REaLTabFormer: Generating Realistic Relational and Tabular Data using Transformers
Aivin V. Solatorio, Olivier Dupriez
TL;DR
<3-5 sentence high-level summary> This paper introduces REaLTabFormer, a transformer-based framework for synthesizing realistic non-relational and relational tabular data by combining a GPT-2 autoregressive model for the parent table with a conditioned Seq2Seq child-generator. It adds privacy- and quality-focused mechanisms, including target masking, distance-to-closest-record (DCR) based overfitting detection, and a bootstrap-derived Q_delta statistic for early stopping, to mitigate data copying while preserving realism. The authors demonstrate strong predictive utility on large non-relational datasets without task-specific tuning and show improved relational structure capture compared with baselines on Rossmann and Airbnb data. They also release an open-source Python package to facilitate adoption and further research in synthetic tabular data generation and privacy-aware sampling.
Abstract
Tabular data is a common form of organizing data. Multiple models are available to generate synthetic tabular datasets where observations are independent, but few have the ability to produce relational datasets. Modeling relational data is challenging as it requires modeling both a "parent" table and its relationships across tables. We introduce REaLTabFormer (Realistic Relational and Tabular Transformer), a tabular and relational synthetic data generation model. It first creates a parent table using an autoregressive GPT-2 model, then generates the relational dataset conditioned on the parent table using a sequence-to-sequence (Seq2Seq) model.
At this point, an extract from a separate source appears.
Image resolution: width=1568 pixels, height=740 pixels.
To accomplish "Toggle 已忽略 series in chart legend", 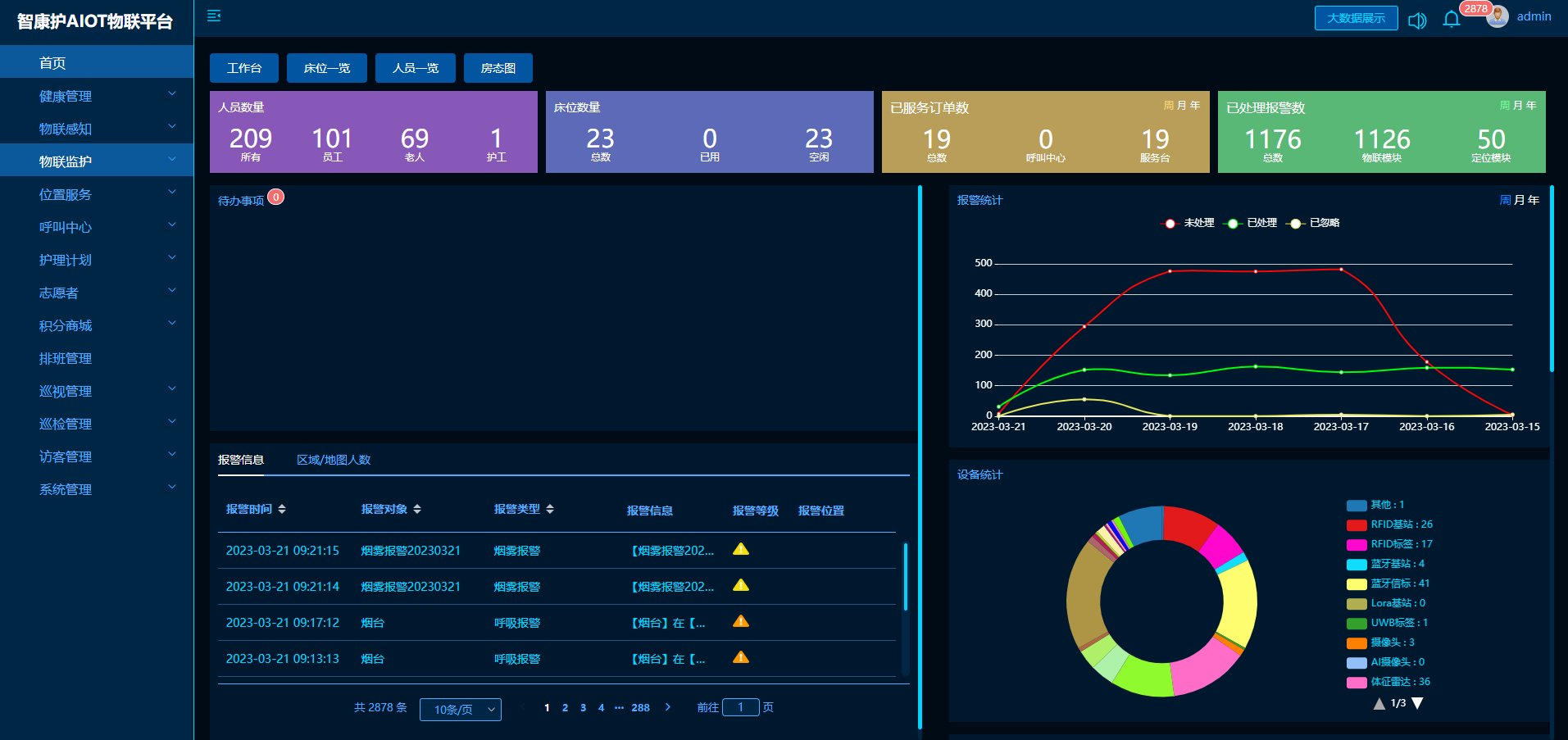I will (x=1313, y=223).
We implement target masking to prevent data copying and propose the $Q_δ$ statistic and statistical bootstrapping to detect overfitting. Experiments using real-world datasets show that REaLTabFormer captures the relational structure better than a baseline model. REaLTabFormer also achieves state-of-the-art results on prediction tasks, "out-of-the-box", for large non-relational datasets without needing fine-tuning.